__Task instructions__
Beginning at the line containing "Sign up for the Sync plan", give again every line through the end of the data, unchanged and with both ends included. Drop any pictures.

Collected data:
┌────────
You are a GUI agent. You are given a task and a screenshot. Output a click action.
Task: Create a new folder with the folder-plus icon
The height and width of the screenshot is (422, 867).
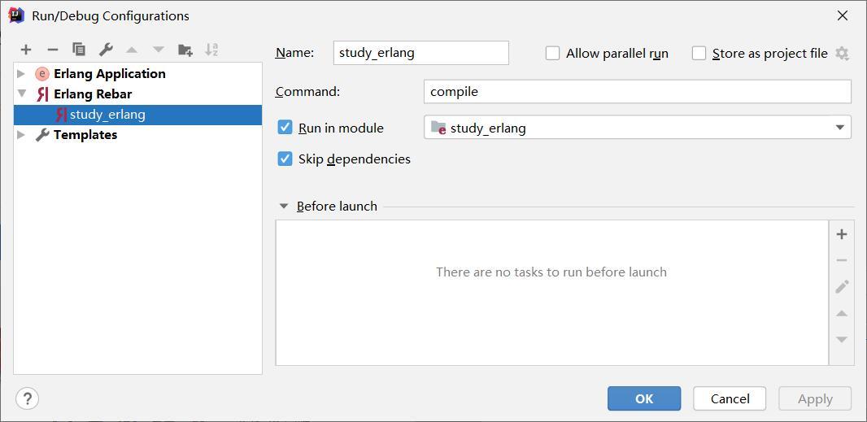click(185, 50)
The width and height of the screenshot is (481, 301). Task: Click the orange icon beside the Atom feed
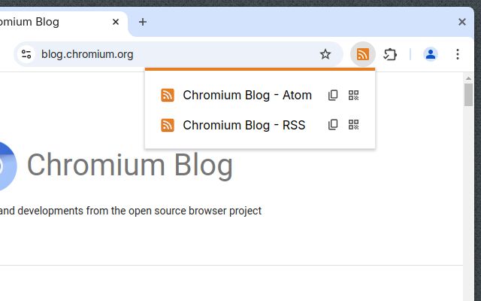point(168,95)

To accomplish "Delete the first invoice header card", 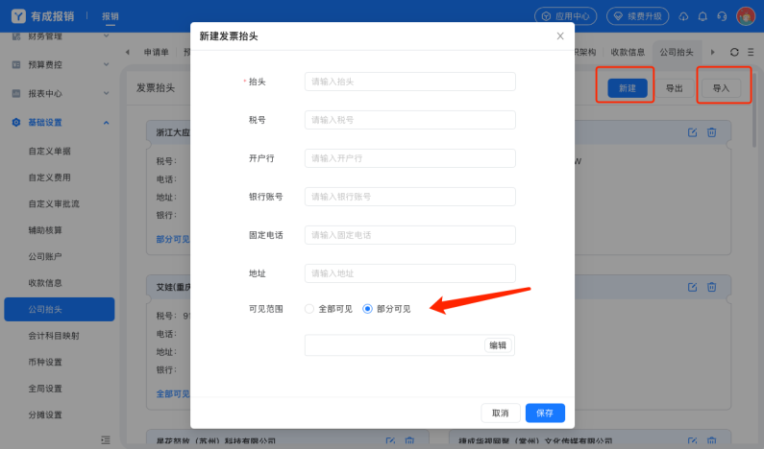I will click(x=712, y=132).
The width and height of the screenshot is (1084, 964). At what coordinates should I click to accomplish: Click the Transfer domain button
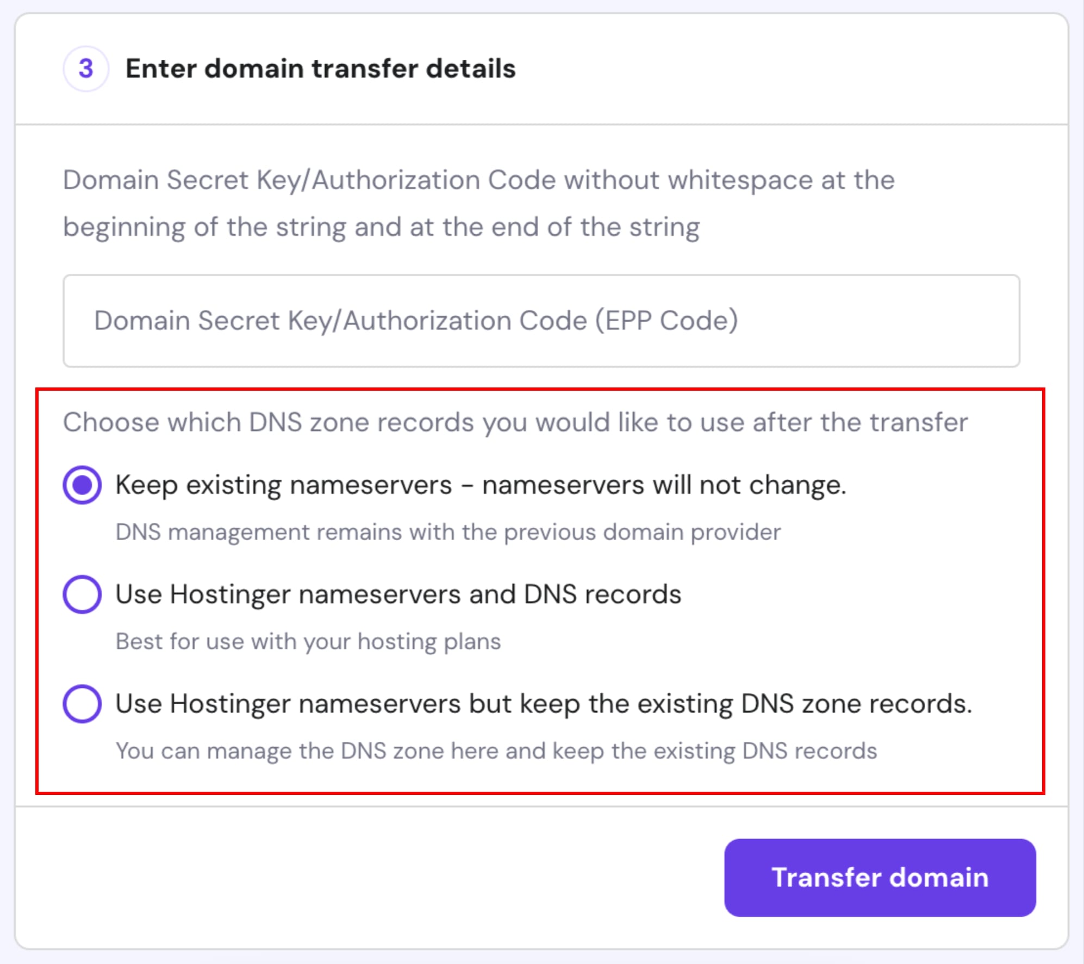click(x=880, y=877)
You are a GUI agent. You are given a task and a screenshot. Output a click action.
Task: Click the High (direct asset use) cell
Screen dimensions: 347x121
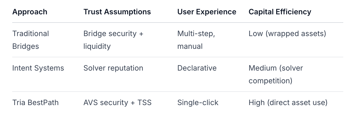(x=288, y=102)

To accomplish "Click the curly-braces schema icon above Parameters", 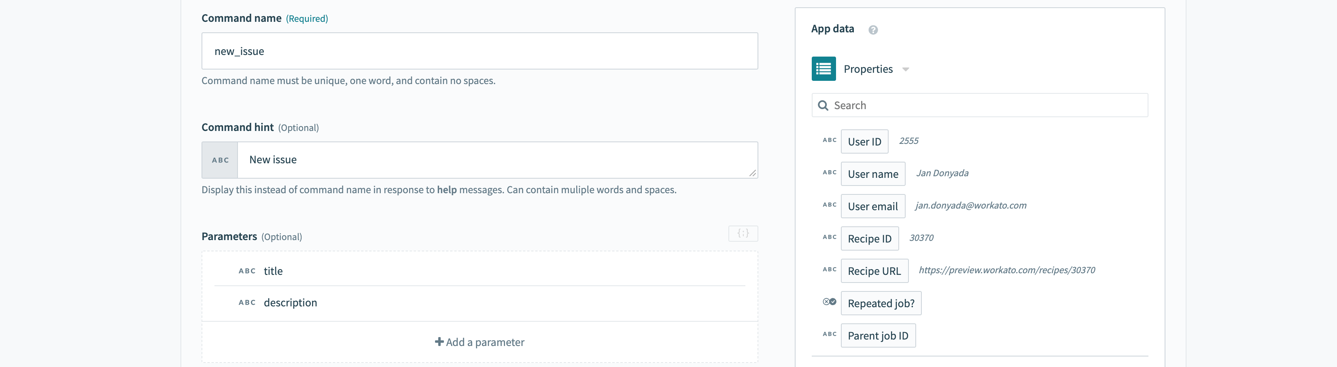I will tap(743, 234).
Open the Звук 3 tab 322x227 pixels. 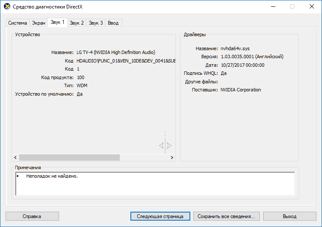point(96,23)
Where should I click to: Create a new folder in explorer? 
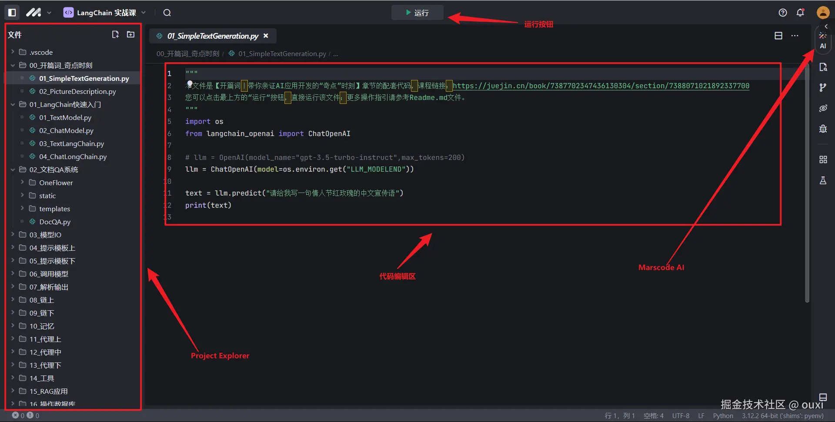(130, 34)
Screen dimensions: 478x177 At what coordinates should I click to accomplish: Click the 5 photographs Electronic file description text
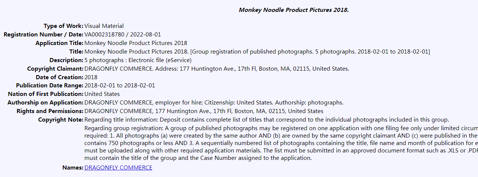click(138, 60)
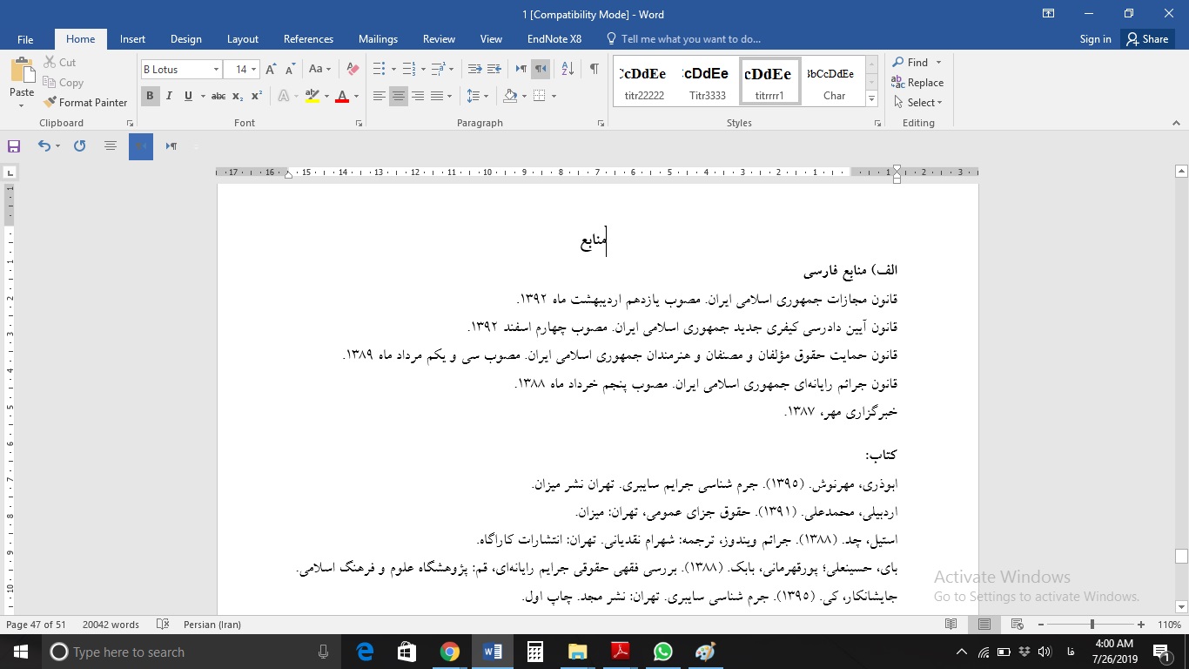The image size is (1189, 669).
Task: Toggle right-to-left text direction
Action: (x=541, y=67)
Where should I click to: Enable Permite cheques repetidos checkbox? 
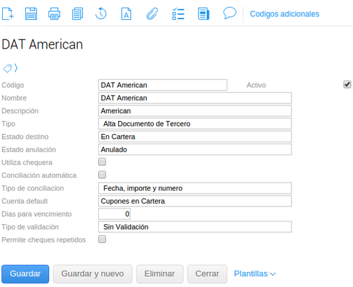(102, 239)
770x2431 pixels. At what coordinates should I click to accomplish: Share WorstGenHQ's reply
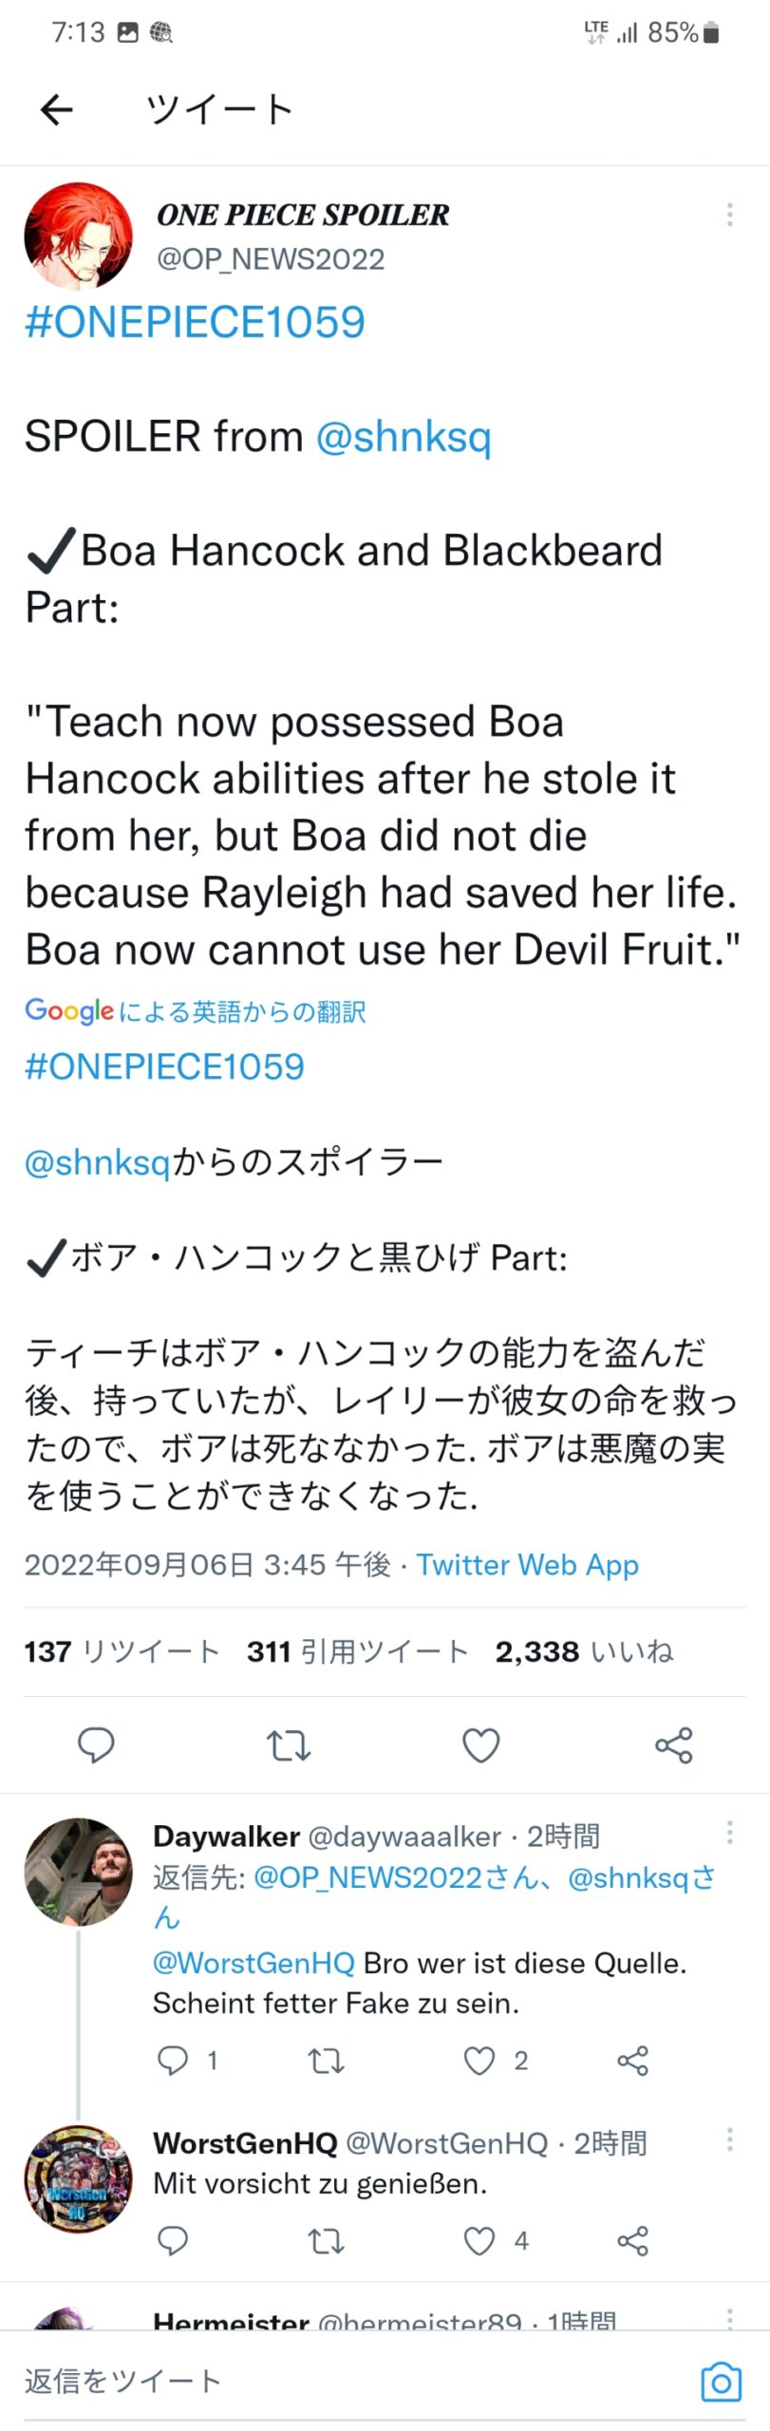632,2241
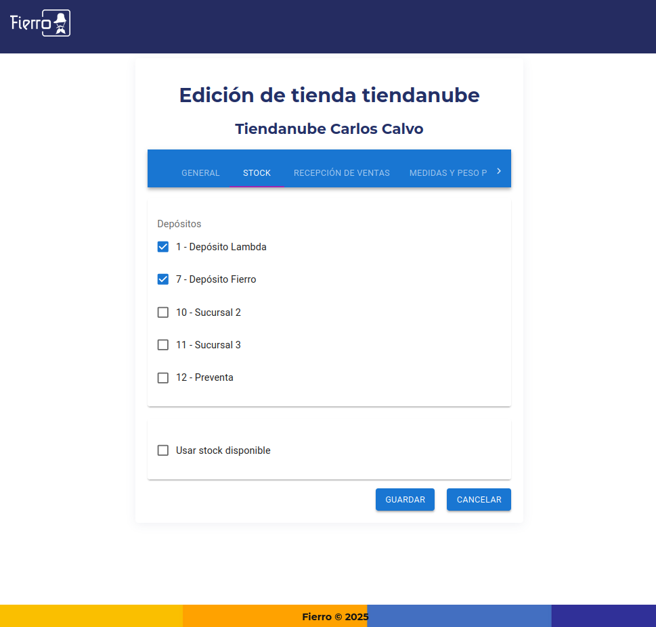
Task: Click the 1 - Depósito Lambda label
Action: click(221, 247)
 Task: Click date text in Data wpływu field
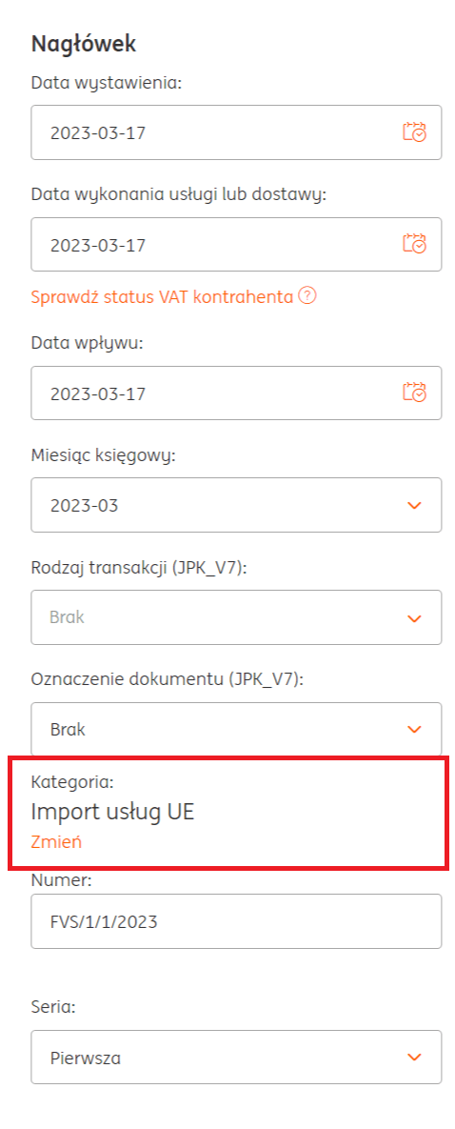click(x=98, y=393)
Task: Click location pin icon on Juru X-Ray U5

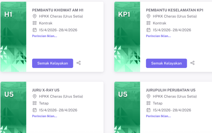Action: (34, 97)
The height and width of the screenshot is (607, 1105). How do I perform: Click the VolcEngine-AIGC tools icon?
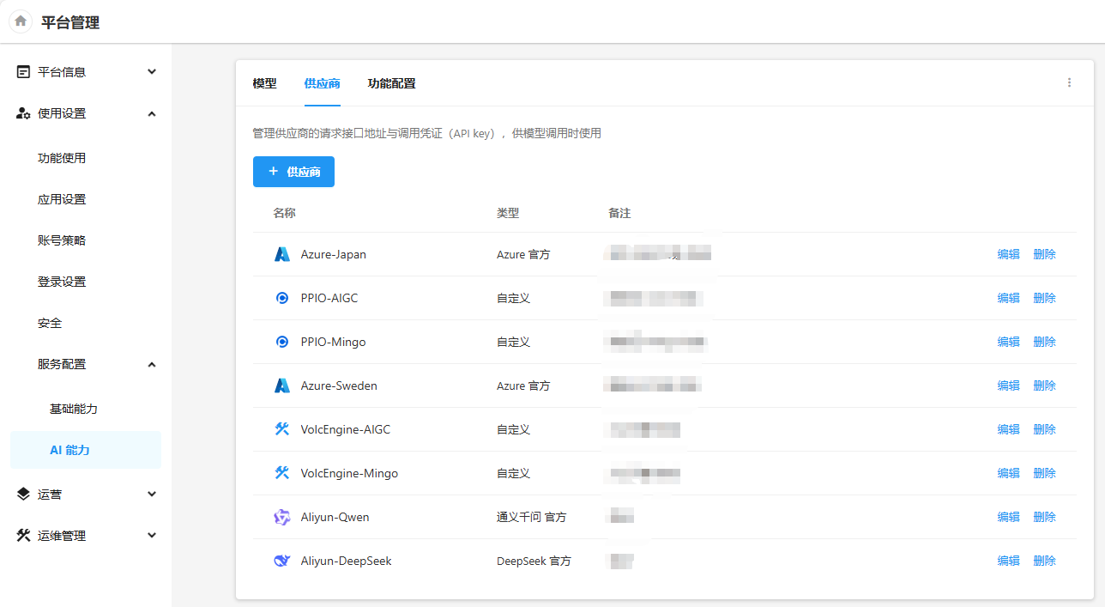tap(282, 429)
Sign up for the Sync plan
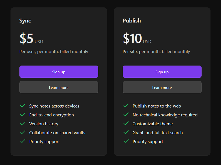The image size is (221, 165). pos(59,72)
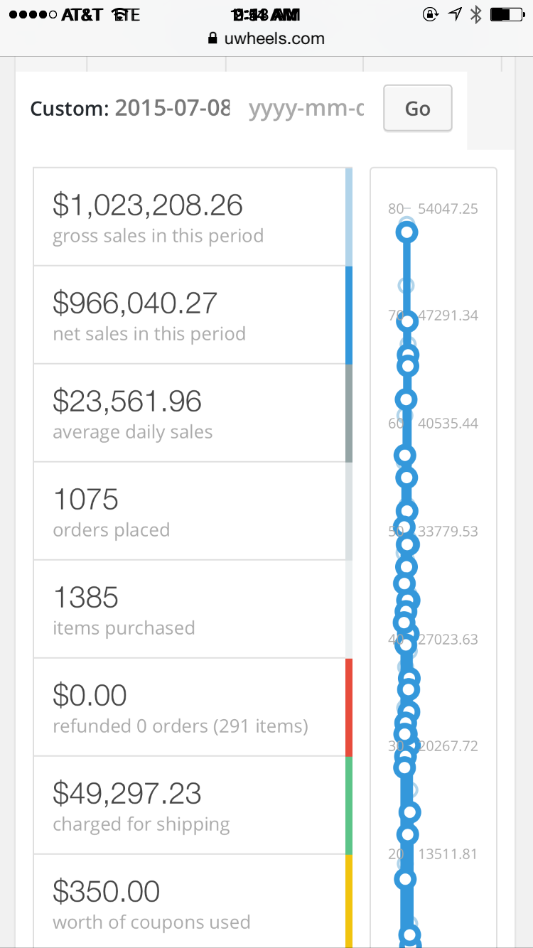The width and height of the screenshot is (533, 948).
Task: Select the orders placed legend entry
Action: coord(189,511)
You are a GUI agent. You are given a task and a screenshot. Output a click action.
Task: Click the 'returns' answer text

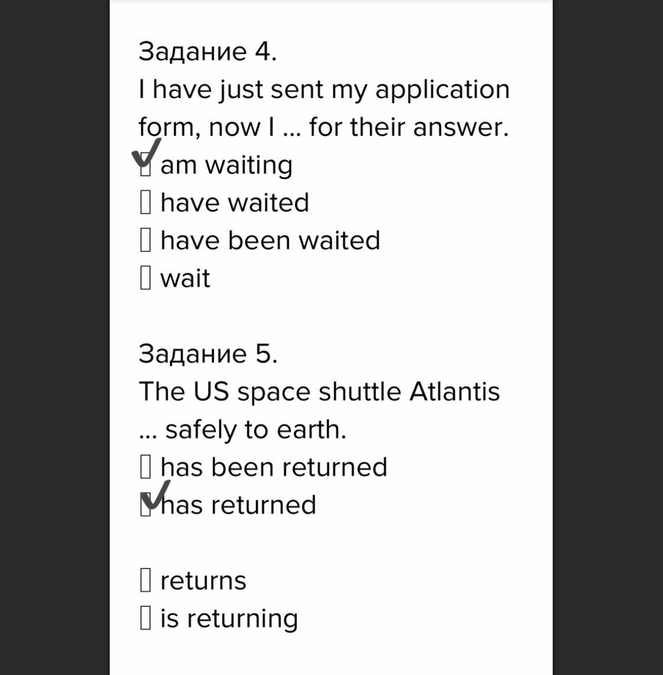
└────────
__Answer__
Sign up for the Sync plan
The image size is (221, 165). pos(59,72)
The width and height of the screenshot is (533, 948).
Task: Select the orders placed legend entry
Action: coord(189,511)
You are a GUI agent. You are given a task and a screenshot. Output a click action.
Task: Click the 'returns' answer text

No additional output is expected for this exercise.